The Norfolk Island pine, icon of suburban Perth beach areas. Photo credit: Tamalia Alisjahbana/IO

If you are one of those who love nature and birds, then you must visit Perth. Perth is a piece of paradise. As my friend remarked, it is incredible the amount of open space that the city has. With dozens of tennis court facilities and nearly 30 public golf courses for a population of only about 2,427,000 – not to mention all the reserves, parks and sports fields – it must surely set some sort of record for green spaces. The city is wound around acres of beautifully landscaped nature; parks and gardens along quiet treelined streets with the striking Norfolk Island pine (Araucaria heterophylla) silhouetted against the skyline in suburban beach areas. Perth gardens are bejewelled with enormous pink and yellow hibiscus, white or red oleander bushes, colourful bougainvillea, pineapple like banksias and scented frangipani. There are plants from all over the world – and they seem to be the most beautiful plants the world has to offer. These are further embroidered with Australian natives such as yellow or pink wattles, proteas with their spidery petals and red and green kangaroo paws.

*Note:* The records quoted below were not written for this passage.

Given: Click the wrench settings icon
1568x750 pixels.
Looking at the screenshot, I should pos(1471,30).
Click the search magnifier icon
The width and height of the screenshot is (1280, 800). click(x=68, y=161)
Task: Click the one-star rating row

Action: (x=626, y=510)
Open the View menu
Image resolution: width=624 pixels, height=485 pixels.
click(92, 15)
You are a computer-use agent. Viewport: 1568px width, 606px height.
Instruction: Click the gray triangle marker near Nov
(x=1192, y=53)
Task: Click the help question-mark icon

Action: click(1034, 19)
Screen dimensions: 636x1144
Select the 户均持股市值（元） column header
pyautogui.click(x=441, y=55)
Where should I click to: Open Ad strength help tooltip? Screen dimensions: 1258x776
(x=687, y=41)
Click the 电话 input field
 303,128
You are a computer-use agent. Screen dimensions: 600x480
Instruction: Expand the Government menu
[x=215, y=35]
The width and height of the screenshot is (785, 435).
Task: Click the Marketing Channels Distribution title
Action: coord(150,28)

Frangipani tree in Fremantle. Photo credit: Tamalia Alisjahbana/IO

My friend loves birds and insists we go nowhere without binoculars and as there are so many inconceivably exotic birds in Perth this makes sense. For an Indonesian especially from the cities of Western Indonesia where birds are not that easy to spot, the birdlife of Perth is simply breathtaking and astounding. There are corellas which are like white cockatoos, and which fly around like raucous flocks of white doves. Then there are the pink and grey galahs who look elegant to me although my friend feels they are too in your face with their colours. He calls them the punks of birddom. There are the pelicans which look so clumsy that one cannot imagine that they could possibly fly until suddenly like some airborne avian ballerina they gracefully hoist themselves up into the sky – and fly. The famous black swans of Perth with their deep red beaks, were first mentioned by Dutch navigator Willem de Vlamingh in 1697. In fact, Perth was first known as the Swan River Settlement. Then there are the kingfishers and the king of all kingfishers: the kookaburras which look more like furry, brown animals rather than birds. These are just to mention a few and in Perth they fly around like common sparrows in Indonesia.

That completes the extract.